We have extended a scheme to combine/reconcile experimental data and ab initio results for thermal EoS12 to thermoelastic coefficients. Using this approach, we were able to predict quite accurately the single crystal elastic tensor and, within uncertainties, acoustic velocities in poly-crystalline rock-salt NaCl at relevant thermodynamics conditions. The proposed corrective scheme is general, applies to other crystalline systems, and can extend data with predictive accuracy to thermodynamics conditions difficult to be reached by experiments, as long as anharmonicity does not compromise the accuracy of QHA-based predictions.
ACKNOWLEDGMENTS
We thank Raphael Ranna from Brazilian Petroleum Association (ANP), Rio de Janeiro, and Prof.

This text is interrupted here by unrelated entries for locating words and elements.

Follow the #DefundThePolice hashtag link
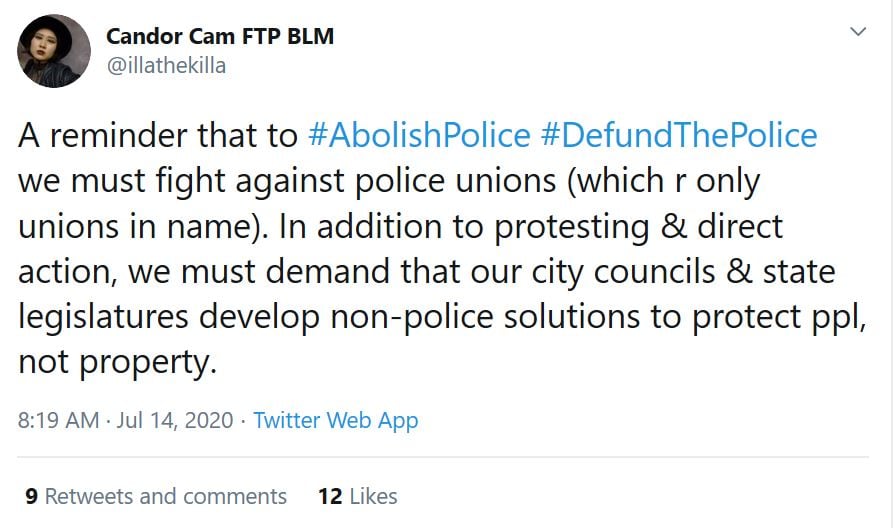This screenshot has width=895, height=528. 678,135
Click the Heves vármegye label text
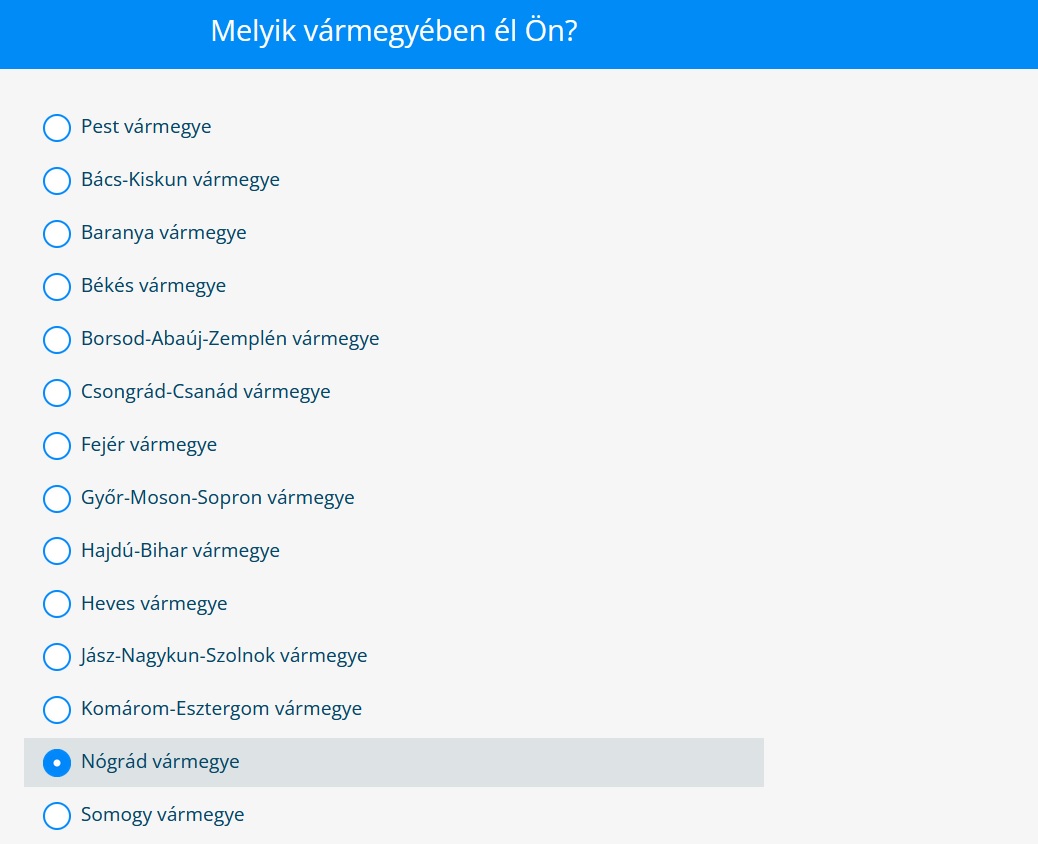The image size is (1038, 844). click(x=154, y=603)
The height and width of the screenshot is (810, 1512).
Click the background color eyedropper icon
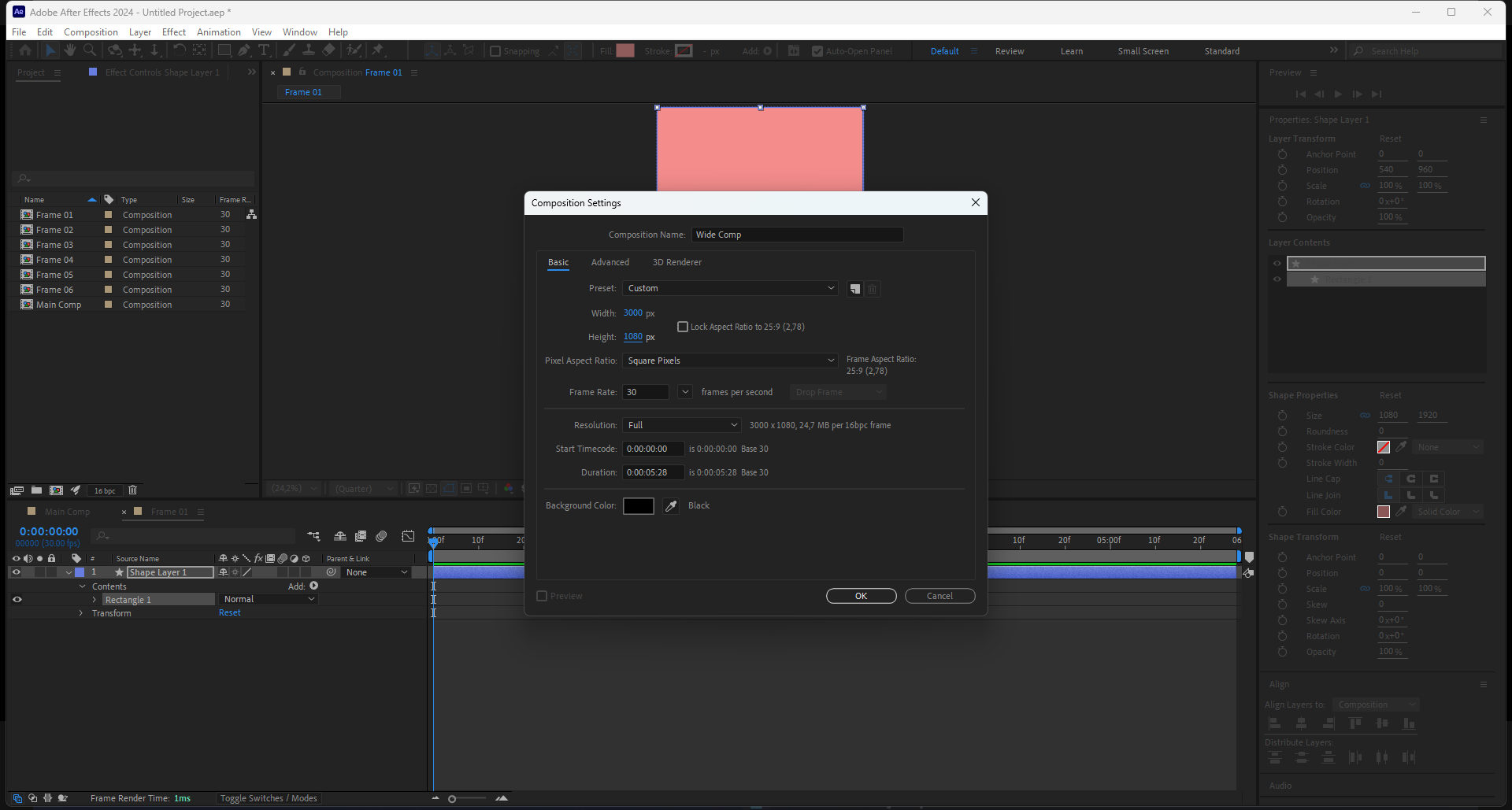(671, 506)
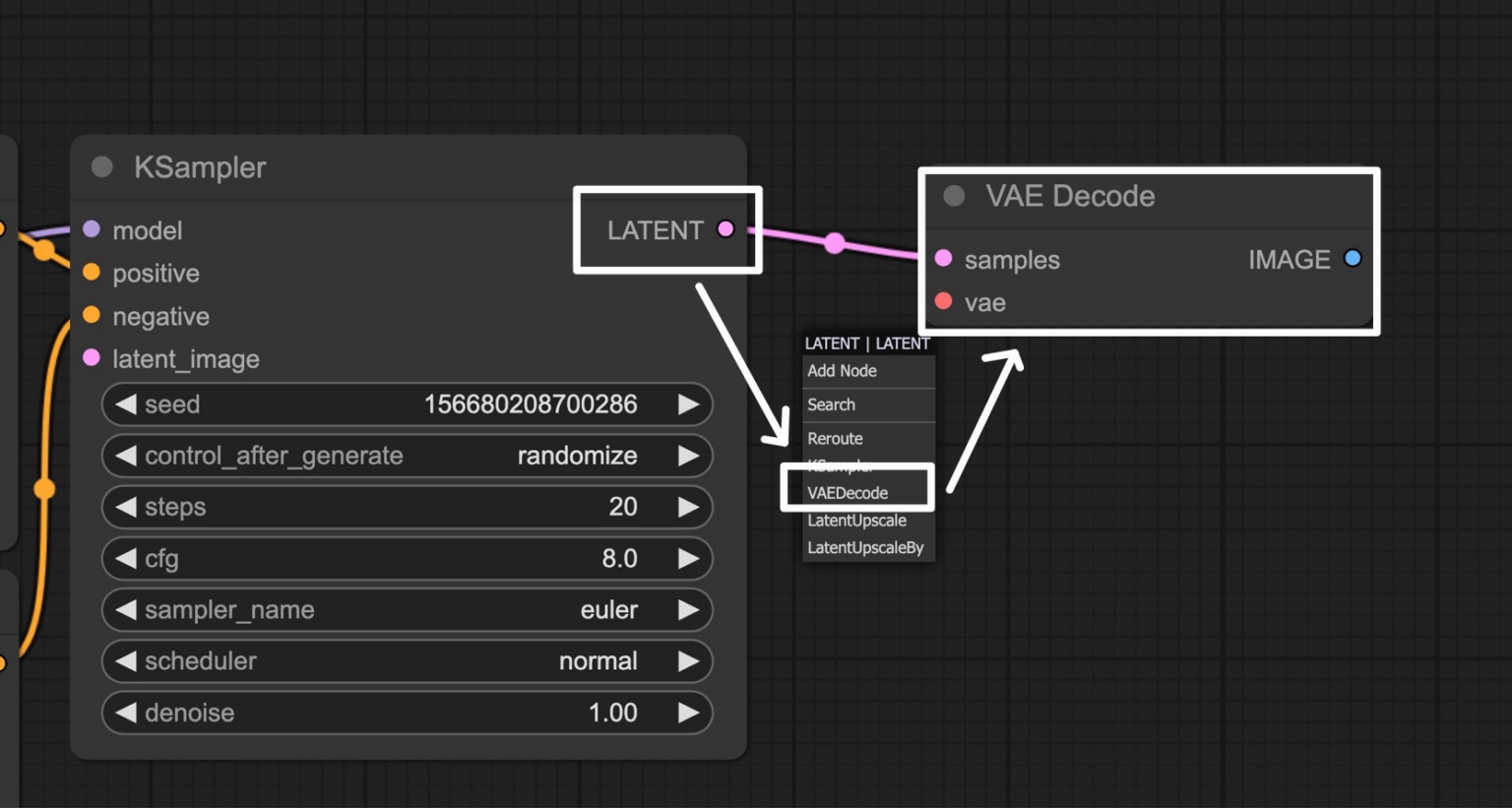The image size is (1512, 808).
Task: Collapse the KSampler node using its title dot
Action: [x=102, y=167]
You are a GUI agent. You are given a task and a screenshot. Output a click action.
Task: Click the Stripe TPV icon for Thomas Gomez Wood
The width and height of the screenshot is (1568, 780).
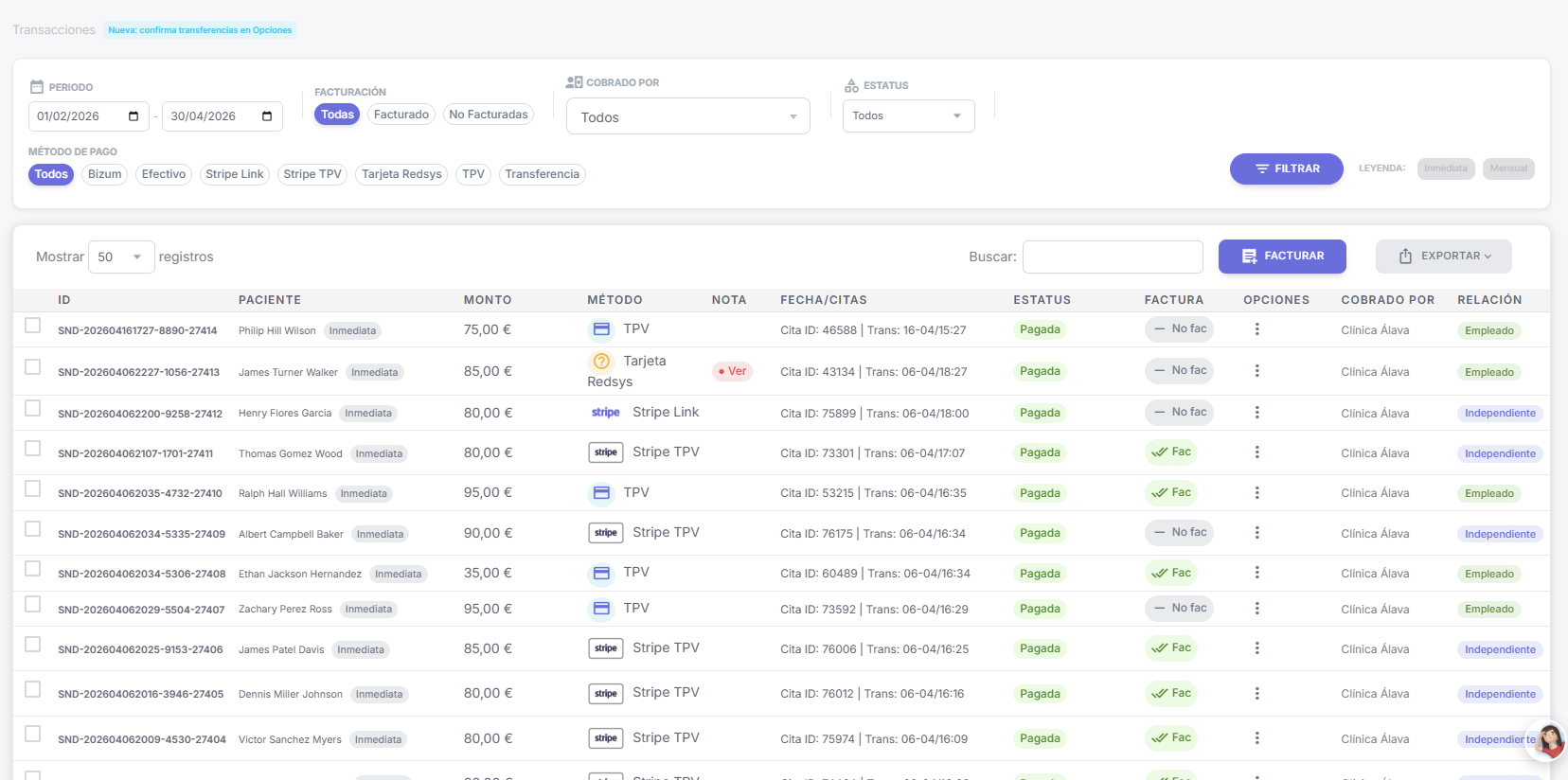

Miguel A. Mane from Department of Applied Geology of Rio de Janeiro State University for suggesting calculations in NaCl. We thank Prof. Lucy Assali for helpful comments on the manuscript. MLM thanks support by CAPES from Brazil through Science without Borders program process number BEX 14456/13-3. RMW thanks support by NSF grant EAR-1341862. We acknowledge computer allocations at the Minnesota Supercomputing Institute and at the Blue Waters grant through the Great Lakes Consortium.